Le Sage is a postdoctoral fellow at the Smithsonian Astrophysical Observatory (SAO) working with Ronald Walsworth. His postdoctoral research has included developing a wide-field magnetic imaging microscope using ensembles of NV centers in diamond, developing techniques for improved NV-diamond magnetometer sensitivity, and pursuing applications of this technology. He earned a BA degree in physics from the University of California, Berkeley and a PhD degree in physics from Harvard University, where he conducted antihydrogen formation research with Professor Gerald Gabrielse.
David A. Simpson
School of Physics, University of Melbourne, Australia; email [email protected].
Simpson is a postdoctoral research fellow in the Centre for Quantum Computation and Communication Technology at the University of Melbourne. He obtained his PhD degree in experimental physics from Victoria University in 2008. His research interests include quantum measurement, the material properties of diamond, and optical techniques to address quantum systems. His research is currently focused on wide-field imaging and detection of single spins in biological systems.
David M. Toyli
Center for Spintronics and Quantum Computation, University of California, Santa Barbara, CA, USA; email [email protected].
Toyli is currently a PhD candidate in physics at the University of California, Santa Barbara. He received his BS degree in physics from the University of Minnesota, performing undergraduate research in the laboratory of Professor Paul Crowell. His research interests include ion implantation techniques for the generation of single spins in semiconductors and temperature measurement with single spins in diamond.
Ronald L. Walsworth
Department of Physics, Harvard University, Cambridge, MA, USA; tel. 617-495-7274; and email [email protected].
Walsworth is a senior physicist at the Smithsonian Astrophysical Observatory and a senior lecturer on physics at Harvard University. He leads an interdisciplinary research group with a focus on developing precision measurement tools and applying them to both the physical and life sciences. Walsworth received the 2005 Francis Pipkin Award from the American Physical Society (APS) for his work on precision measurements, and has been an APS Distinguished Traveling Lecturer since 2002.
Jörg Wrachtrup
Max Planck Institute for Solid State Physics in Stuttgart, Germany; email [email protected].
Wrachtrup is a professor of experimental physics at Stuttgart University, and director of the 3rd Institute of Physics and Max Planck Fellow at the Max Planck Institute for Solid State Physics in Stuttgart.
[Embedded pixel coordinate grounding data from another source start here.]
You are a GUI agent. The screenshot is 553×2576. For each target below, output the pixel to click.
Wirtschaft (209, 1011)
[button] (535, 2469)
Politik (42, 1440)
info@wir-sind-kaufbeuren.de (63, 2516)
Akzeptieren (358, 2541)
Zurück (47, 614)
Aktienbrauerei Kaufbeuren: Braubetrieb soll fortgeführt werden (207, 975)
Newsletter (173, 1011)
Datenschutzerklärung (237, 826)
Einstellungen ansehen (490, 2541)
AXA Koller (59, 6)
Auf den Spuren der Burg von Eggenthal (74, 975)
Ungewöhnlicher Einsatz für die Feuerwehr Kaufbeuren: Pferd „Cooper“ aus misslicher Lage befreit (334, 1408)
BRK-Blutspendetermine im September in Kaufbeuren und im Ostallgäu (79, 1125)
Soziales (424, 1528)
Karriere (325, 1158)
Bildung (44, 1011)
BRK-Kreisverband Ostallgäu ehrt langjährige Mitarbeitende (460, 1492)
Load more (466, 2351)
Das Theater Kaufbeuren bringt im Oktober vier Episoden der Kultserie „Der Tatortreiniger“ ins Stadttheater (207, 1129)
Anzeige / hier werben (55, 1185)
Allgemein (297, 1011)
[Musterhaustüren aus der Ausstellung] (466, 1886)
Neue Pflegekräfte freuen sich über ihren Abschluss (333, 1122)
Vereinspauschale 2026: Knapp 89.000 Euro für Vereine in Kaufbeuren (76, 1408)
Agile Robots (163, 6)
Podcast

He received his diploma in 1990 and PhD degree in 1994 from the Free University in Berlin. Wrachtrup leads a research group of 70 people comprised of assistant professors, postdoctoral members, and PhD students. In addition, as a Max Planck Fellow, he is heading a research activity affiliated at the MPI for solid-state research. He has received the European Research Council Advanced Investigator Grant, the Stepanov Award of the Belorussian Academy of Science, and the Leibniz Prize of the German Physical Society.
Amir Yacoby
Harvard University, Cambridge, MA, USA; tel. 617-495-1180; and email [email protected].
Yacoby holds a bachelor’s degree in aeronautical engineering and a master’s degree in theoretical physics. His PhD degree in experimental condensed matter physics focused on understanding coherence in mesoscopic systems. Yacoby’s interests are in understanding the behavior of low-dimensional systems and their applications to quantum information technology. His current research topics include spin-based quantum computing and metrology using semiconducting quantum dots, color centers in diamond, and phosphorous spins in silicon; topological quantum computing using HgCdTe quantum wells; and interacting electrons in graphene multilayers.